_Written exercise a_
In the text on the background to the invasion of Norway, which northern Norwegian port handled much of the Swedish iron ore shipments during the winter months?

_Text provided_
The invasion fleet's nominal landing time, Weserzeit (), was set to 05:15.

Background 

In the spring of 1939, the British Admiralty began to view Scandinavia as a potential theatre of war in a future conflict with Germany. The British government was reluctant to engage in another land conflict on the continent in the belief that would repeat the First World War. Therefore, the British began to consider a blockade strategy in an attempt to weaken Germany indirectly. German industry was heavily dependent on the import of iron ore from the northern Swedish mining district, and much of that ore was shipped through the northern Norwegian port of Narvik during the winter months. Control of the Norwegian coast would serve to tighten a blockade against Germany.

In October 1939, the chief of the German Kriegsmarine, Grand Admiral Erich Raeder, discussed with Adolf Hitler the danger posed by potential British bases in Norway and the possibility of Germany seizing those bases before the British could. The navy argued that possession of Norway would allow control of the nearby seas and serve as a platform for staging submarine operations against the United Kingdom. However, the other branches of the Wehrmacht were not interested, and Hitler issued a directive stating that the main effort would be a land offensive through the Low Countries.

Toward the end of November 1939, Winston Churchill, as a new member of the British War Cabinet, proposed the mining of Norwegian waters in Operation Wilfred. That would force the ore transports to travel through the open waters of the North Sea, where the Royal Navy could intercept them.

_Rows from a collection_

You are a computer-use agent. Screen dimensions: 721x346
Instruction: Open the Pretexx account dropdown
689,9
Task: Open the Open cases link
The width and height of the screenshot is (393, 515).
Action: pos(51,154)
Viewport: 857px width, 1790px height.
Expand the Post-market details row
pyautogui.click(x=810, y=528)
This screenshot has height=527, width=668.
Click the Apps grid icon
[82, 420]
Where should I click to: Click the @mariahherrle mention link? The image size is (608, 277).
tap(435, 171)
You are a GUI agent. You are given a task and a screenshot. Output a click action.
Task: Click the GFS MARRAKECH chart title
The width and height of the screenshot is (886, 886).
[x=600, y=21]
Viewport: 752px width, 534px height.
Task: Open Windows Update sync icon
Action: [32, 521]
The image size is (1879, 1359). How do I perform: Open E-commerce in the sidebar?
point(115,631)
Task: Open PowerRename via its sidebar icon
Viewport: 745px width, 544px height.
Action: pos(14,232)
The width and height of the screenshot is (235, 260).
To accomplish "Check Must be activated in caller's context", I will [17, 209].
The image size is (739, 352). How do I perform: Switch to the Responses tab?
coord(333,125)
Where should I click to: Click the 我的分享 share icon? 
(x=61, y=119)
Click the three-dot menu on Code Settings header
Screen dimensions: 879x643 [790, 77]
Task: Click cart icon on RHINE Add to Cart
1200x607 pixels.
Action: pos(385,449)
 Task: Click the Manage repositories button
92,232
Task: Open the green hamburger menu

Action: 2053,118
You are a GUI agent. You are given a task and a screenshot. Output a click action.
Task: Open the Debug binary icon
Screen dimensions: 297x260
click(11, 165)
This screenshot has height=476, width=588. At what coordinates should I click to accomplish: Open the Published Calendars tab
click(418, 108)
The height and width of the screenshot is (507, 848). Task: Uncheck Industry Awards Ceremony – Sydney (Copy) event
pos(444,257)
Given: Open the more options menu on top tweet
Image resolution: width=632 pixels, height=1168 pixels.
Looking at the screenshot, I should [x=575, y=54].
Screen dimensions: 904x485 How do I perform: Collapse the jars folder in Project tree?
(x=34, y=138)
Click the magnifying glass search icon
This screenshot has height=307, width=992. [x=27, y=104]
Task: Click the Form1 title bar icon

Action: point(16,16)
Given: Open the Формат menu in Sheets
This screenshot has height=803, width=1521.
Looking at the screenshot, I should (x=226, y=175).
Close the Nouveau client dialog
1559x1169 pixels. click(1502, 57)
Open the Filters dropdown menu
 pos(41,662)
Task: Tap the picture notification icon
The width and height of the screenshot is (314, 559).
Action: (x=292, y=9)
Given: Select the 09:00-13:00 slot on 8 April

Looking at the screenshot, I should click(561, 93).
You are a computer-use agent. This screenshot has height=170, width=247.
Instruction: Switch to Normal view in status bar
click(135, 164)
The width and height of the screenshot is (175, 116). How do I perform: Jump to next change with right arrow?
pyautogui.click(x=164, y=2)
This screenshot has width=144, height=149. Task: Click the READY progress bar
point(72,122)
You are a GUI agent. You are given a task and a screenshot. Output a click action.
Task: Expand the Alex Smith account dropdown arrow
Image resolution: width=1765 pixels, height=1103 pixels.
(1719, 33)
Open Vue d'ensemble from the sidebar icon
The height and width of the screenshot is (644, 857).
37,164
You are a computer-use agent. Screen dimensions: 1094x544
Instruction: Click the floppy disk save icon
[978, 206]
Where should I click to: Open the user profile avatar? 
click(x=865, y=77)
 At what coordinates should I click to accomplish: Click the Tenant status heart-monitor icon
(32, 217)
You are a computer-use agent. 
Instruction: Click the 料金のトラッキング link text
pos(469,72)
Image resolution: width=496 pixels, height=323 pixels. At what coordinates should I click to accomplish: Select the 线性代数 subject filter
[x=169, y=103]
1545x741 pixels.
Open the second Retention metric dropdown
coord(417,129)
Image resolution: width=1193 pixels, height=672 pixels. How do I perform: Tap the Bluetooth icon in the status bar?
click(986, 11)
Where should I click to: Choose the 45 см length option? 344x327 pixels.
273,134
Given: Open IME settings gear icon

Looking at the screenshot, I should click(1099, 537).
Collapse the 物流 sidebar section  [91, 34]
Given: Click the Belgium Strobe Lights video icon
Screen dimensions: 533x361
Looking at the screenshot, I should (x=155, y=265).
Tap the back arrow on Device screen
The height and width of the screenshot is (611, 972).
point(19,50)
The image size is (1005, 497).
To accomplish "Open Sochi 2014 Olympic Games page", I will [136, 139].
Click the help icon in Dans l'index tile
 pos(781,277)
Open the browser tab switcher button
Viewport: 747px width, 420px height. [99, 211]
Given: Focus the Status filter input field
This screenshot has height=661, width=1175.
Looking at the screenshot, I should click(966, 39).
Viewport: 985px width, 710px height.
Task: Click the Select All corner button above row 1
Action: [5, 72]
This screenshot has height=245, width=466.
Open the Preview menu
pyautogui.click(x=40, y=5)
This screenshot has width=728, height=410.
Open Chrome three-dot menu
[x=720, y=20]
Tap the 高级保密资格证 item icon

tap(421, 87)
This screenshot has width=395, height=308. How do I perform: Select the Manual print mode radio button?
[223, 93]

_Written exercise b_
Reproduce the rows word for word, from the first row through the line containing "tap(435, 171)", inclusive.

_Task response a_
Narvik

_Task response b_
You are a computer-use agent. Screen dimensions: 721x346
Instruction: Open the Pretexx account dropdown
689,9
Task: Open the Open cases link
The width and height of the screenshot is (393, 515).
Action: pos(51,154)
Viewport: 857px width, 1790px height.
Expand the Post-market details row
pyautogui.click(x=810, y=528)
This screenshot has height=527, width=668.
Click the Apps grid icon
[82, 420]
Where should I click to: Click the @mariahherrle mention link? The image size is (608, 277).
tap(435, 171)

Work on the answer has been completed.